The Observer News Service  
Deploying the richness of a pageant and the sweep of a thriller, Shekhar Kapur's Elizabeth is the very model of a successful historical drama -- imposingly beautiful, persuasively resonant, unfailingly entertaining. It's tempting to suggest that if Shakespeare had come back four centuries later to make a movie about his Queen, this is how it might have turned out.

Instead the job fell to Kapur, the Mumbai-born director whose Bandit Queen established his international reputation five years ago. His new film deals with the period from 1554, four years before the coronation of Elizabeth I, to 1572, the year in which she finally extinguished the enemies who had plotted to remove the Protestant daughter of Henry VIII and reinstall the Church of Rome.

Kapur's commercial hook is provided by the well-publicised decision of Kapur and Michael Hirst, the author of the screenplay, to deal boldly with the issue of Elizabeth's single most legendary characteristic. ``I had to make a choice,'' the director says,``whether I wanted the details of history or the emotions and essence of history to prevail.'' For once, the commitment to emotional truth appears to have incurred no penalty in terms of historical integrity, thanks not least to the qualities brought to the central character by the remarkable Cate Blanchett, who manages to persuade us that, given enough willpower, a woman can regain her virginity.

There have been many celluloid versions of Elizabeth, from Sarah Bernhardt to Glenda Jackson via Flora Robson, Bette Davis and Jean Simmons. Blanchett's triumph is to create a thoroughly convincing depiction of the journey from canoodling girlhood to the threshold of an imperial monarchy, battling her fears, shedding illusions, absorbing pain, learning judgment, turning anxiety into resolution, acquiring steel and sinew.

When we meet her, she is aged 21 and already in love with Lord Robert Dudley, the Earl of Leicester (the liquid-eyed Joseph Fiennes). The untimely death of the childless Queen Mary (Kathy Burke)brings her reluctantly to the throne, unprepared for the pressure to marry a Catholic -- either the King of Spain or the Duc d'Anjou, for preference -- and to produce an heir.This is a world of tallow candles and velvet drapes, of menacing shadows and distant footsteps echoing on flagstones, of the camera looking directly down on momentous events (the burning of martyrs, an interrogation, a coronation) like a recording angel. Kapur and his designer, John Myhre, and costumier, Alexandra Byrne, make an intelligent mainstream assimilation of the visual vernacular created by Peter Greenaway and Derek Jarman. Unlike Patrice Chereau's not dissimilar La Reine Margot, the viewer is not made to feel that the project has been hijacked by Bruce Weber and turned into an ad for Calvin Klein underwear.
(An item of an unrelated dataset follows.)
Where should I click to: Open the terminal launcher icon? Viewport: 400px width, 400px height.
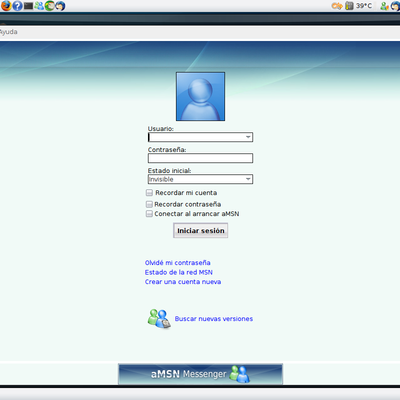pos(29,6)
Knights, courtiers and bishops loom like giant chess pieces, with Elizabeth pursued across the board by her chief adversary, the sinister Duke of Norfolk (Christopher Eccleston), whose advocacy of the Catholic cause isabetted by the ambassadors of Spain (James Frain) and France (Eric Cantona), pressing the suit of their masters. The Queen's support comes first from the ineffectual Sir William Cecil (Richard Attenborough), whose advice leads to a massacre on the Scottish border at the hands of the French, and later from Sir Francis Walsingham, her Master of Spies and consigliere, given a cool, dangerous and watchful presence in Geoffrey Rush's memorable portrayal.

At the head of a small but distinguished French contingent, Cantona refrains from kicking anyone, but raises his eyebrows and delivers his lines with a hauteur that will give his old fans a nostalgic thrill. If the business of Elizabeth's betrothal to the Duc d'Anjou had gone to a penalty shoot-out, you wouldn't have bet against the Frogs as long as Eric le Fou was on the park.
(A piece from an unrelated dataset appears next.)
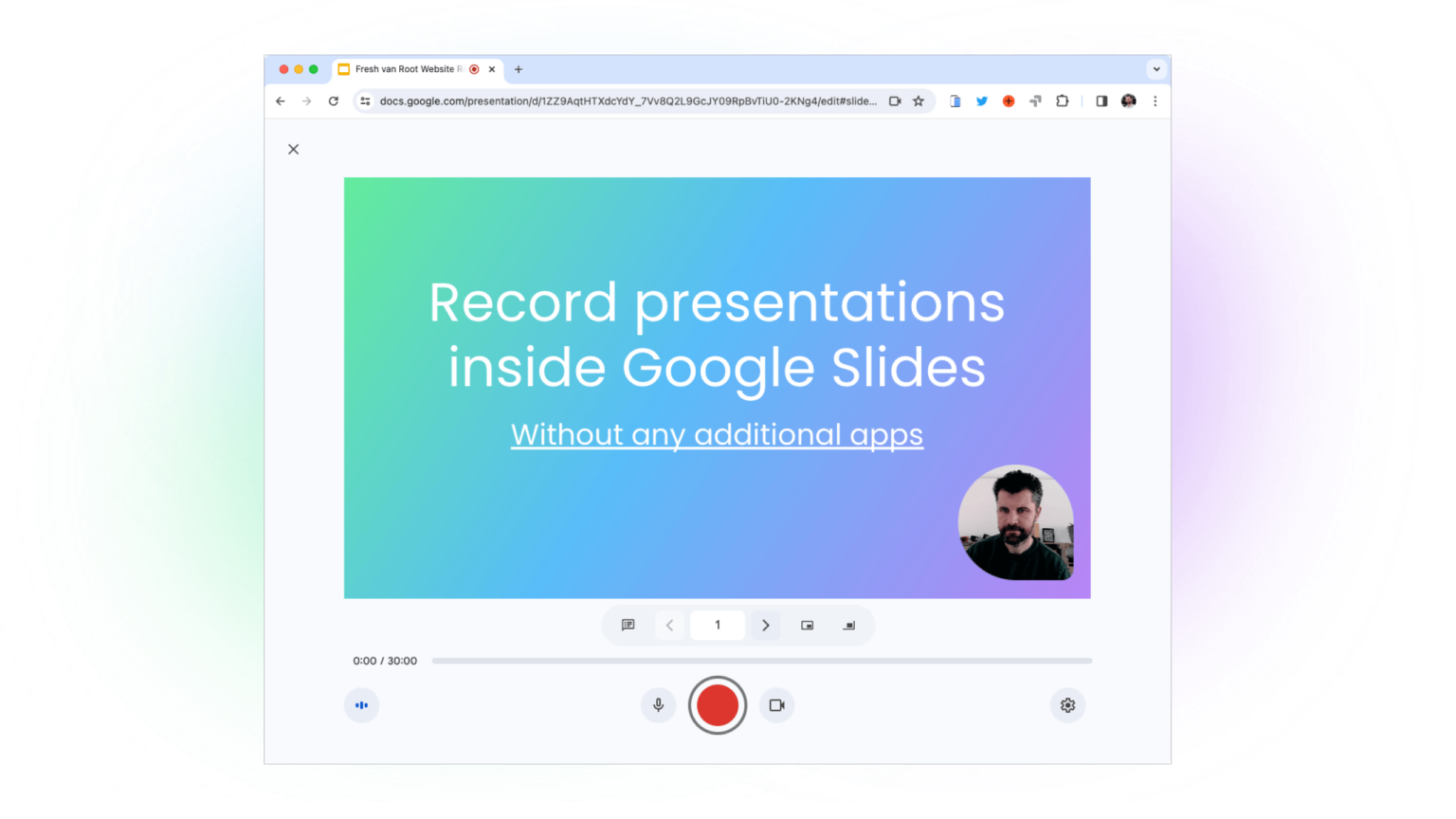Open speaker notes in the recording toolbar

628,625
As the hilariously perverse Anjou, Vincent Cassel invests the repetition of a single word -- `Well? Well?' -- with a world of comic petulance, broadening still further the range heshowed in La Haine and L'Appartemnt. Fanny Ardant plays his bloodthirsty aunt Mary of Guise, the widow of James V of Scotland and mother of Mary Queen of Scots, who sends Elizabeth a gift from the battlefield: a French flag stained with English blood.

The enemy inside the palace wall is embodied in the scheming priest John Ballard, played by Daniel Craig, who thus leaps in the space of a fortnight from one screaming Pope to another: from Francis Bacon's canvases in Love Is The Devil to an audience with John Gielgud's pontiff, issuing a papal fatwa against the Queen of England. Craig's mission involves the use of a poisoned frock, one idea that has so far eluded even Alexander McQueen.

In two very different sequences -- the rehearsal of her key speech to Parliament, cleverly mounted by Kapur and his cinematographer, Remi Adefarasin, and the delivery of the speech in which she claims possession of `the heart of a man' -- Blanchett is nothing short of electrifying. And in her climactic transfiguration, theface that first presented itself in undefended mobility is hardened into a mask, while the voice descends to a Thatcherian contralto profundo.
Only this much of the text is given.